Repeat word for word the entries starting at the line containing "on chart-asknox9: AsKNOX9010203040Control******GA3*******6…" and ending at the line containing "This screenshot has width=1900, height=1410.", both of those lines included.

*** Opening Input material ***

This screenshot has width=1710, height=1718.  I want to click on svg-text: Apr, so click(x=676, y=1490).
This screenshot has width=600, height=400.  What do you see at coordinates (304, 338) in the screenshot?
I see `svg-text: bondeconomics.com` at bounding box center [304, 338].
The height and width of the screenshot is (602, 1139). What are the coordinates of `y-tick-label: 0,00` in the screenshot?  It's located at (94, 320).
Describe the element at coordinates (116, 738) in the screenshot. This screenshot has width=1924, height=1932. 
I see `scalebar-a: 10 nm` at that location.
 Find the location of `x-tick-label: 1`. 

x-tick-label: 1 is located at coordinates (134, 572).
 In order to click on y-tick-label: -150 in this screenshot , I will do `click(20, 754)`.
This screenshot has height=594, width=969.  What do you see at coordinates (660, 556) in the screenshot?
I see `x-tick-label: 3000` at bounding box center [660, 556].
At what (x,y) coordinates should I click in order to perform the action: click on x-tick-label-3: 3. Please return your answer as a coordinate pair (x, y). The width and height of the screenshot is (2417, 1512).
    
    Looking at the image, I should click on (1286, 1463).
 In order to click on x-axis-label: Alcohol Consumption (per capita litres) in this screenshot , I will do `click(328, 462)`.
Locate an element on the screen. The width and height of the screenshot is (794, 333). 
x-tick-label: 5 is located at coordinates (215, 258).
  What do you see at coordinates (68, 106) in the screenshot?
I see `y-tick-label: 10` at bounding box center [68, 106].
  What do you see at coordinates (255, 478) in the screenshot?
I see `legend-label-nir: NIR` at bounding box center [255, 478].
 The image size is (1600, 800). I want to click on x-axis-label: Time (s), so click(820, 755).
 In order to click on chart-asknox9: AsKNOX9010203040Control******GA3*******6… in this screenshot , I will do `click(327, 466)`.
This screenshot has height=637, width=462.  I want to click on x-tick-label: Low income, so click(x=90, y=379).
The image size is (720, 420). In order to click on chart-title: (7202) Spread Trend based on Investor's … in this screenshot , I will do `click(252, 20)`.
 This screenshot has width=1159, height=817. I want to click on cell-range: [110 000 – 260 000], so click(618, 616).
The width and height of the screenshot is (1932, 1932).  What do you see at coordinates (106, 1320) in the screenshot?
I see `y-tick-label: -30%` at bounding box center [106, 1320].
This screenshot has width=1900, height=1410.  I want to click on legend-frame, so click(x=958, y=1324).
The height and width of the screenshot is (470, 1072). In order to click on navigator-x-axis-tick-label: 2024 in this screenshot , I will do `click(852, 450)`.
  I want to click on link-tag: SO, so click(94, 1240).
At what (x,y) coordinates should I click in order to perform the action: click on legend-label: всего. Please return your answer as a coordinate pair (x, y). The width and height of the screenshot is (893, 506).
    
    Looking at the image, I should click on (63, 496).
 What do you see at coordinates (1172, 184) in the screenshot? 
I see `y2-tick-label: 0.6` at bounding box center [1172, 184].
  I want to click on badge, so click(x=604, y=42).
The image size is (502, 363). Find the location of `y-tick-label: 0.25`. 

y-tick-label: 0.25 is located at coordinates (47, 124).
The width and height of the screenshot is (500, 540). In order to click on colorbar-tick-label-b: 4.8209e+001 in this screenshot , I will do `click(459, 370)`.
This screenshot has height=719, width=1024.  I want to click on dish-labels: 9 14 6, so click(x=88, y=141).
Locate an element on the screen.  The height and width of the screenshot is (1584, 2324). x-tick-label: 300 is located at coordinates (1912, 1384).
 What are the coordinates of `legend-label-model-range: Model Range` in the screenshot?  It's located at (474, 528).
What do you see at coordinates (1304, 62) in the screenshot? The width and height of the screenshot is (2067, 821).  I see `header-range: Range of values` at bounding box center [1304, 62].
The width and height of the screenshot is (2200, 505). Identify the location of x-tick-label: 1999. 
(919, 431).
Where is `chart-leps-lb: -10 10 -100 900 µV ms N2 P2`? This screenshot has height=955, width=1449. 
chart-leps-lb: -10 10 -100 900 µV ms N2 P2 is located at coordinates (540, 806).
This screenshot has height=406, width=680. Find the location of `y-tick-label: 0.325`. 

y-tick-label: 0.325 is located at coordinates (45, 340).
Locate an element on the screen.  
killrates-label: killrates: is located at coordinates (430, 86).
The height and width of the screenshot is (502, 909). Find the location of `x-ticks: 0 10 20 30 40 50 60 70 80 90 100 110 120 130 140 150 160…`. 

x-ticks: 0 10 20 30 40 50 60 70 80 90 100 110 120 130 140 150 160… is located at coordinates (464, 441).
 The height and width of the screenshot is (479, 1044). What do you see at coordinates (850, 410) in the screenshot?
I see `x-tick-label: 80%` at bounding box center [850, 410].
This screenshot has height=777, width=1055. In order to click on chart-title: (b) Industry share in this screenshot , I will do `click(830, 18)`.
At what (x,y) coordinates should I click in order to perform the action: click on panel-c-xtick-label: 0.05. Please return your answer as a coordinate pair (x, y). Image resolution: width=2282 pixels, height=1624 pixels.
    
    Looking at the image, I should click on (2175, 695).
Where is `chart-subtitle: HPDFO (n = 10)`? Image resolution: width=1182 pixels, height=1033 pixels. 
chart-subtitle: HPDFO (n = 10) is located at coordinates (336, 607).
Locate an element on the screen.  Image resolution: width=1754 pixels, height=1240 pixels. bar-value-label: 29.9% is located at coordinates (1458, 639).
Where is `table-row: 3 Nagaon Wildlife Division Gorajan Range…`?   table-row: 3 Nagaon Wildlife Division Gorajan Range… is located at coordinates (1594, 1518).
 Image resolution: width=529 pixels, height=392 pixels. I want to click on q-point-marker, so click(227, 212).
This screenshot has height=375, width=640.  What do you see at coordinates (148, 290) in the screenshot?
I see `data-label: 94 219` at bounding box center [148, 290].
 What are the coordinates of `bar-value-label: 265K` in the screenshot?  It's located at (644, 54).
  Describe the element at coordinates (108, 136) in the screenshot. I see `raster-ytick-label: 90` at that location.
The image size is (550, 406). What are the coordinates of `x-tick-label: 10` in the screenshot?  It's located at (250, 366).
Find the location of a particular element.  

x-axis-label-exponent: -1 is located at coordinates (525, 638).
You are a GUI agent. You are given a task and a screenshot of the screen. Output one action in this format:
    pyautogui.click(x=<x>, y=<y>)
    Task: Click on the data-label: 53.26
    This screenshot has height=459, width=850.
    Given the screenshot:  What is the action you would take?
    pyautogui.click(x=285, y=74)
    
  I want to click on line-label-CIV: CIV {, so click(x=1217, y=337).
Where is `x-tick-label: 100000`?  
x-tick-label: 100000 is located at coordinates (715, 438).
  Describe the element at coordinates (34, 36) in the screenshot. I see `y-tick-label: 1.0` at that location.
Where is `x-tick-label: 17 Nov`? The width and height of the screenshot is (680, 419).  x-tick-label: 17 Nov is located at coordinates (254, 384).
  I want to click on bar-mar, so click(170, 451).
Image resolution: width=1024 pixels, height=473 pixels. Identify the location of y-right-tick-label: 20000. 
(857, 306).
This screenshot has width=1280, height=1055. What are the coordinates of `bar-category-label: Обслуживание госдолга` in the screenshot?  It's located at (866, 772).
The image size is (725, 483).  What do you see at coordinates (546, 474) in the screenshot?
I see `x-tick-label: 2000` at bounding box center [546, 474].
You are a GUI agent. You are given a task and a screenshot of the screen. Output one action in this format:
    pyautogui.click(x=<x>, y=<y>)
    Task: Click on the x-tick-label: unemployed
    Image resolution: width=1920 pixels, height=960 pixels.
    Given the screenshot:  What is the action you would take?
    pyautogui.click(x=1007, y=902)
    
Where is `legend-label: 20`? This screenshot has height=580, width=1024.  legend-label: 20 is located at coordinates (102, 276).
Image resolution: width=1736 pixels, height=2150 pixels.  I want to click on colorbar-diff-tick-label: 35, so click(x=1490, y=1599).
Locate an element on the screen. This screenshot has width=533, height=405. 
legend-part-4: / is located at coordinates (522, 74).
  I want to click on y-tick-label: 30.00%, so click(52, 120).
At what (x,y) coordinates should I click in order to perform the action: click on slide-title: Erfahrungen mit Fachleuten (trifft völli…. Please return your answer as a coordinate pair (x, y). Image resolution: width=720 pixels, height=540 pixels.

*** Closing Input material ***

Exercise answer:
 In order to click on chart-asknox9: AsKNOX9010203040Control******GA3*******6… in this screenshot , I will do `click(327, 466)`.
This screenshot has height=637, width=462.  I want to click on x-tick-label: Low income, so click(x=90, y=379).
The image size is (720, 420). In order to click on chart-title: (7202) Spread Trend based on Investor's … in this screenshot , I will do `click(252, 20)`.
 This screenshot has width=1159, height=817. I want to click on cell-range: [110 000 – 260 000], so click(618, 616).
The width and height of the screenshot is (1932, 1932).  What do you see at coordinates (106, 1320) in the screenshot?
I see `y-tick-label: -30%` at bounding box center [106, 1320].
This screenshot has width=1900, height=1410.  I want to click on legend-frame, so click(x=958, y=1324).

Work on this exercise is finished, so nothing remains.